Exercise aim: No pictures, please. Copy exactly the lines from the one with "You are a computer-use" through the final line below.

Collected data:
^^^^^^^^

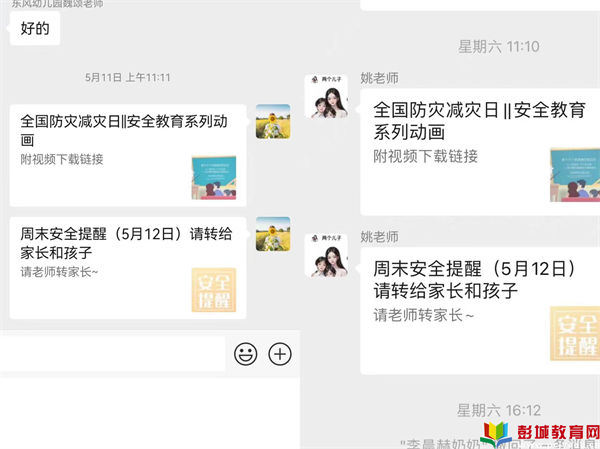Click the 星期六 11:10 timestamp
This screenshot has width=600, height=449.
pos(499,47)
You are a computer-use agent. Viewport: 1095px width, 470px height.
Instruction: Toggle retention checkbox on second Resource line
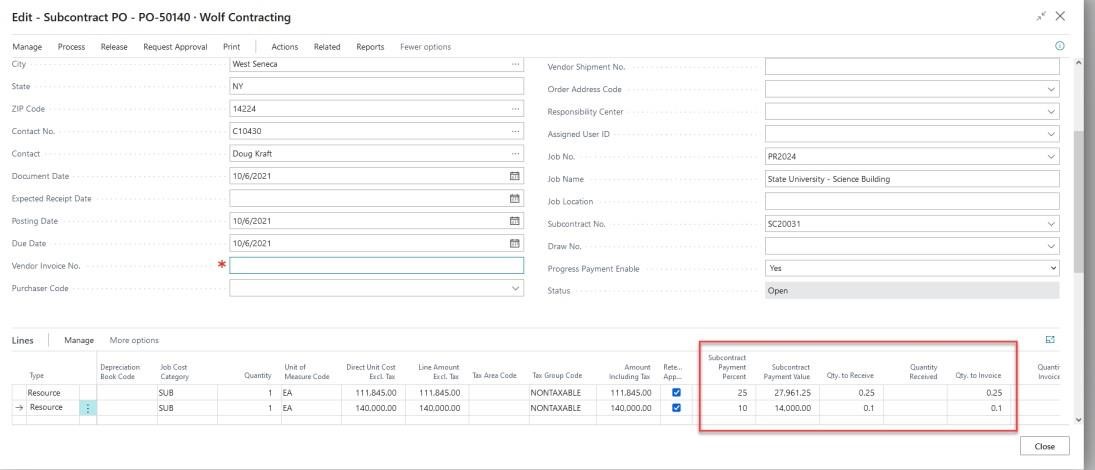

^^^^^^^^

Solution to the problem:
You are a computer-use agent. Viewport: 1095px width, 470px height.
Instruction: Toggle retention checkbox on second Resource line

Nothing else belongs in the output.